_WRITTEN INSTRUCTION 1:_
Answer these questions from the testimony, one line each:
(a) Which source does the speaker name in particular as first telling him about the annihilation of deported Jews?
(b) At what time did General Juettner leave Vienna for Budapest?
(c) What excuse did Eichmann's subordinate give?
_WRITTEN INSTRUCTION 2:_ Can you write out, word for word, the stretch of the testimony from "Answer: General Juettner" through "carrying out orders."?
_WRITTEN INSTRUCTION 3:_ Can you carry on the testimony about the Hungarian deportations and the foot march from the point where it stops?

_EXCERPT:_
• • •
Answer: I no longer remember in detail the statements and evidence which I gave in the witnesses' prison in Nuremberg. However, in accordance with my inner attitude, all the statements and evidence I gave, whether on oath or not, were made to the best of my knowledge and belief. If I am today to swear that all such statements and evidence conform to the truth, I would have to be shown the documents, so that I can check them all in detail.

(31): When did you learn what happened to the deportees?

Answer: Jewish sources, particularly Dr. Kasztner, first hinted, and from the end of August 1944, I think, told me that of the Jews deported from Hungary only some were being used for labour, while the others were annihilated. At that, as far as I remember, I turned to Eichmann, too, and he insisted that these were lies. All the Jews, he said, were being used for labour. It was only when I read the content of the order which I managed to get Himmler to issue in the autumn of 1944 - today I am not entirely sure whether it was October or November - "With immediate effect, I prohibit any annihilation of Jews, and on the contrary, I order that weak and sick persons be looked after" - that I received for the first time confirmation from the German side that Dr. Kasztner's information was correct.

(32): What information did you provide to General Juettner about the "foot march," and how did he react to it?

Answer: General Juettner was furious about the foot march. Before he left Vienna for Budapest - this was the middle of November - I was able to draw his attention to the details of this catastrophic measure, and I had also informed him that, together with General Winkelmann, I had already protested to Himmler. General Juettner, under the impression of what he had seen himself, had had talks in Budapest with General Winkelmann, and also with a subordinate of Eichmann's in the presence of Winkelmann and myself, and expressed his indignation. As far as I remember, Eichmann's subordinate put forward the excuse that he was only carrying out orders.

(33): What do you know of the "foot march" of the Jews of Budapest to the Austrian border?
• • •
_DATA SECTION:_

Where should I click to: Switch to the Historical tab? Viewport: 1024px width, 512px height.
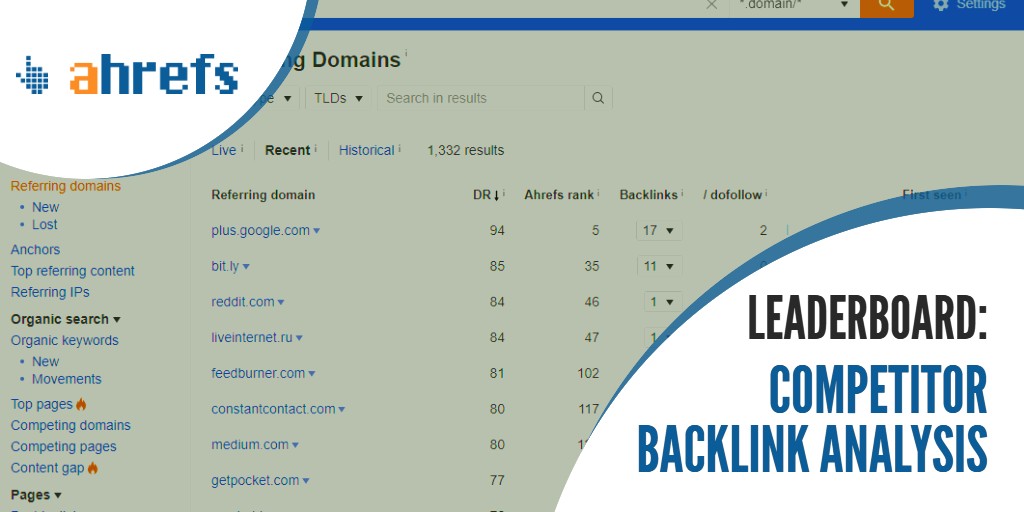(366, 150)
• • •
_FINAL ANSWER 1:_
(a) Dr. Kasztner
(b) The middle of November
(c) That he was only carrying out orders

_FINAL ANSWER 2:_
Answer: General Juettner was furious about the foot march. Before he left Vienna for Budapest - this was the middle of November - I was able to draw his attention to the details of this catastrophic measure, and I had also informed him that, together with General Winkelmann, I had already protested to Himmler. General Juettner, under the impression of what he had seen himself, had had talks in Budapest with General Winkelmann, and also with a subordinate of Eichmann's in the presence of Winkelmann and myself, and expressed his indignation. As far as I remember, Eichmann's subordinate put forward the excuse that he was only carrying out orders.

_FINAL ANSWER 3:_
Answer: As far as I remember, the foot march began at the end of October 1944, i.e., under the Szalasi Government. The reason given for the foot march was that these people had to build a defensive rampart on the Austrian border. That is why there was mention of age limits for men suitable for this purpose. When I had discussions in Switzerland with President Roosevelt's emissary on war refugee matters, Mr. McClelland, and with Mr. Saly Mayer, I promised these gentlemen that I would without delay make representations to Himmler, in order to put an end to this foot march, but in any case, if that could not be arranged, at least to ensure that those taking part in the march should, in terms of age and physical capacity, be suitable for constructing fieldworks.

When I returned from Switzerland at the beginning of November, I saw, on the road from Vienna to Budapest, dreadful sights of misery of people marching. I immediately informed General Winkelmann, and together with General Winkelmann submitted a detailed report - I believe by teletype - to Himmler, with the request that he give orders for this foot march to be stopped.

I do not know whether this order for which we asked was issued immediately. In fact, the foot march continued, because a few days later I again saw these marches on the road from Budapest to Vienna.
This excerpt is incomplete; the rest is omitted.